Pamiętacie jeszcze Wielką Rezygnację? Po wybuchu pandemii miliony Amerykanów rzuciło kwitami i zaczęło szukać szczęścia na rynku pracy. Trochę czasu od tego momentu już minęło i wielu pracowników boleśnie przejrzało na oczy. Ba, nawet zaczęło sondować możliwość powrotu na stare śmieci. Okazało się, że za marzeniami trzeba gonić z głową.

Termin Wielka Rezygnacja został wymyślony przez Anthony Klotza, psychologa z Texas A&M University. Badacz określił w ten sposób zjawisko masowego odchodzenia z pracy, które zawładnęło Ameryką w trakcie pandemii. Tylko w pierwszej połowie 2021 r. robotę rzuciło 20 mln osób.
Zdaniem Anthony'ego Klotza czynników, które złożyły się na tę rewolucję na rynku pracy było kilka. Część Amerykanów chciała rzucić kwitem już wcześniej, ale bała się podjąć decyzję na początku pandemii. Na to nałożyły się problemy natury psychicznej - poczucie wypalenia zawodowego, odizolowanie w trakcie pracy zdalnej. Wreszcie wiele osób przewartościowało swoje życie i postawiło na inne niż dotychczas priorytety.
Wielka Rezygnacja czy Wielkie Rozczarowanie?
Nie dla wszystkich taka przełomowa zmiana okazała się jednak korzystna. Rok po fali odejść nastroje wśród buntowników zbadał serwis rekrutacyjny Joblist. Platforma przebadała 15 tys. osób, które zdecydowały się porzucić pracę.
Co się okazało? Aż 26 proc. z niech żałuje dzisiaj tej decyzji. Ankietowani wyznali, że to efekt rozczarowania możliwościami na rynku pracy. Mimo dużej liczby wakatów znalezienia nowego zajęcia nastręczało czasami wiele trudności. Zdarzało się też, że praca w nowym miejscu nie była wcale lepsza od tego, co nowo zatrudniony zostawił za sobą.

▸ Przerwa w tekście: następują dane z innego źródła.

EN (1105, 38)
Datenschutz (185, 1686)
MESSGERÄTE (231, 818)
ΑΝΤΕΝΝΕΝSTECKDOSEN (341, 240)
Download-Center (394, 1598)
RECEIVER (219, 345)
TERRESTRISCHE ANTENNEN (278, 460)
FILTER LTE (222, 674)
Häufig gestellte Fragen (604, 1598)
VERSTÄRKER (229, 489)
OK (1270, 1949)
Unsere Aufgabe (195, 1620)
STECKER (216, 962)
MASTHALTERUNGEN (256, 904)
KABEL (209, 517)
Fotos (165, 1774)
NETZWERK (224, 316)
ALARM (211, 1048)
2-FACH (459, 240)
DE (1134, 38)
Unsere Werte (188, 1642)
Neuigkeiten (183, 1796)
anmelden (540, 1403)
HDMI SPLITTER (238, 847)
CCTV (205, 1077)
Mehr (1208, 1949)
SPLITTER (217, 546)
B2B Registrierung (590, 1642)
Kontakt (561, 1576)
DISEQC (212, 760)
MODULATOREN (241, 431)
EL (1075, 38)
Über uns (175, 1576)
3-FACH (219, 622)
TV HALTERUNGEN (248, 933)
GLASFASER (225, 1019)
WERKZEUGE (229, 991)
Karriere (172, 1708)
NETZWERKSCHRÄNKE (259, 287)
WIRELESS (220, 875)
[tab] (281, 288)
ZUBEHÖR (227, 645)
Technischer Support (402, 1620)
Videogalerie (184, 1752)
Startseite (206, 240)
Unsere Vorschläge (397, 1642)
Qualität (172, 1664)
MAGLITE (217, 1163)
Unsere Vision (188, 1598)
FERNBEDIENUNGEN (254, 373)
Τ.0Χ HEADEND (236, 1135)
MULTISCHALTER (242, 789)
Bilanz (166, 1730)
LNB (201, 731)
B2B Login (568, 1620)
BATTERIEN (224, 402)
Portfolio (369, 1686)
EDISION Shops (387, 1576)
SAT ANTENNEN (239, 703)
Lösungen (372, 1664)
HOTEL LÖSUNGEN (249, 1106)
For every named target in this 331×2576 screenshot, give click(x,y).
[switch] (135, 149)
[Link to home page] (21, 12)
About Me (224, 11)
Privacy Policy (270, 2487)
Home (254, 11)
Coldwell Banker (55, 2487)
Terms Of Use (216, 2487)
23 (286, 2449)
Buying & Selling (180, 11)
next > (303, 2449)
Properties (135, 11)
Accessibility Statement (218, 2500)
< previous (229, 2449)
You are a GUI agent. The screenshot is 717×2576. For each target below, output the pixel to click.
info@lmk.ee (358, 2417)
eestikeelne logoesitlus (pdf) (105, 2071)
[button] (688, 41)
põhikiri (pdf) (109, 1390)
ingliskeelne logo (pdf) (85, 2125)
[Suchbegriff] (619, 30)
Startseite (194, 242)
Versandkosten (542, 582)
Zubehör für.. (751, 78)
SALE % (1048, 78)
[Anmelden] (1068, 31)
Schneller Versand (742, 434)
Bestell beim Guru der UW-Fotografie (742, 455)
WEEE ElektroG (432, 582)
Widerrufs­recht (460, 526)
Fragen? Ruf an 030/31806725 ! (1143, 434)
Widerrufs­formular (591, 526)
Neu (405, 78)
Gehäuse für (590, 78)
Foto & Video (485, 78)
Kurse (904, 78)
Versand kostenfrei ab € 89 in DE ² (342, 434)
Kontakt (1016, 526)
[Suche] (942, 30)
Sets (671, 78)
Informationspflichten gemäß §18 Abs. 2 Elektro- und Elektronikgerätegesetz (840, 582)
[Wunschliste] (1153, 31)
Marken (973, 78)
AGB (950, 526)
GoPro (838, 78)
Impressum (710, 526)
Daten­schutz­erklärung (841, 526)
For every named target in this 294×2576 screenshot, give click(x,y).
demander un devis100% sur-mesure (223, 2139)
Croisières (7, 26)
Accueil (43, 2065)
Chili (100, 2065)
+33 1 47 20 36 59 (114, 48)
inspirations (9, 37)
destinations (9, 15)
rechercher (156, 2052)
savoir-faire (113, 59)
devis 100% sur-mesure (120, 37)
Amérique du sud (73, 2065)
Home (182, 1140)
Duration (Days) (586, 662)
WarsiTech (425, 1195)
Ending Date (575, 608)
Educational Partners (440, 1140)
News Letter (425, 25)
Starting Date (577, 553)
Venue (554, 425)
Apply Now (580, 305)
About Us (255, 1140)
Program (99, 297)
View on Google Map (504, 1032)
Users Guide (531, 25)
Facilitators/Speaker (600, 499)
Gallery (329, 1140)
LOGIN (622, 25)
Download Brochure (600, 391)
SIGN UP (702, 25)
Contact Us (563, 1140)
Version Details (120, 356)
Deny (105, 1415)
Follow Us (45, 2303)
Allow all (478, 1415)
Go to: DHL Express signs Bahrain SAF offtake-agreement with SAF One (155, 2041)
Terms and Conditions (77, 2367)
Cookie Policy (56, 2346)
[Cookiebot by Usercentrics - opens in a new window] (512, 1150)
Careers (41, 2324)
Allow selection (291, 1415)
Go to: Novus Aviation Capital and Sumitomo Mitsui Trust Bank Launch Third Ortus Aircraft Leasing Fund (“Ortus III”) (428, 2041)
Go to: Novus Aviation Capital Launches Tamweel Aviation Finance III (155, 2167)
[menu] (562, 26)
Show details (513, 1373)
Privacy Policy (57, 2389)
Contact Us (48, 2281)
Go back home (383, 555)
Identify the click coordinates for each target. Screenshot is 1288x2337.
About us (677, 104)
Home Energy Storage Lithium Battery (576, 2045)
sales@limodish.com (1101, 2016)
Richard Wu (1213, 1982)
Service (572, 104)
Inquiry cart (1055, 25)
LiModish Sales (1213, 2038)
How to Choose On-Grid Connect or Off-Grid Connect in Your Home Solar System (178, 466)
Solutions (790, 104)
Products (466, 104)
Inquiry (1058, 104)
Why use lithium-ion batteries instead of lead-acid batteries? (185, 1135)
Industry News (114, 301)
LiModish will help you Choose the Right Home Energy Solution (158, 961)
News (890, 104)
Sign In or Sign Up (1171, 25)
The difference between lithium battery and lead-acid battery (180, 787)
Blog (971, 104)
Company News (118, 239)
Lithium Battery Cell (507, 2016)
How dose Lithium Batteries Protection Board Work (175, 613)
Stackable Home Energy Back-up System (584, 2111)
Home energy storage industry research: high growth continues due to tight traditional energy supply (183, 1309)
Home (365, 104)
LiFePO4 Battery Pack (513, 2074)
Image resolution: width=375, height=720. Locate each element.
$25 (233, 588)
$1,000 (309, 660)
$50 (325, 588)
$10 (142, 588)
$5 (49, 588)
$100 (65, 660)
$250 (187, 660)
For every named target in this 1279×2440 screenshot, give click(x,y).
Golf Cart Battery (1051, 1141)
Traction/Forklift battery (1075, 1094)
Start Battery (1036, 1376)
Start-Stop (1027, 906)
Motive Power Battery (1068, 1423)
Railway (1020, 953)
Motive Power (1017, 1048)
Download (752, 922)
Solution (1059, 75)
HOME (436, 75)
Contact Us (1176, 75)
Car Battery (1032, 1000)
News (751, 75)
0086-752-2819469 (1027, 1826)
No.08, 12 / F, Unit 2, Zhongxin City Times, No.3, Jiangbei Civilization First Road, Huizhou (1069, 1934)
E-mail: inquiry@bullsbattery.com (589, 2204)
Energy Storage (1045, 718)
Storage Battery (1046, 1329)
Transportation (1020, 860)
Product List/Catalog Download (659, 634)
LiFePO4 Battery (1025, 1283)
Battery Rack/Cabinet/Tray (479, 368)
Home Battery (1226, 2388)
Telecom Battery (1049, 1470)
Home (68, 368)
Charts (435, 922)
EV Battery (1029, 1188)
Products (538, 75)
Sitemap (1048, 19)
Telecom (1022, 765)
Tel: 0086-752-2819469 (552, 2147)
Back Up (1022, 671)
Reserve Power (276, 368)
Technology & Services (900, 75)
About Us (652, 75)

Rynek pracy w USA trzyma się mocno
Amerykańska gospodarka wyhamowuje i w dwóch pierwszych kwartałach 2022 r. zanotowała spadek PKB. Mimo tego przedsiębiorstwa wciąż poszukują rąk do pracy. Bezrobocie jest najniższe od początku 2020 r. i w lipcu wyniosło 3,5 proc.
Dodatkowo rynek pracy wchłonął dodatkowo 528 tys. nowych miejsc pracy, a średnia stawka godzinowa poszła w górę o 0,5 proc. w porównaniu z czerwcem. Analitycy mBanku zauważyli jednak, że pojawiają się już pierwsze oznaki spowolnienia popytu na pracę, bo liczba wakatów się kurczy. A to sugerowałoby, że czasu na znalezienie wymarzonej pracy jest coraz mniej.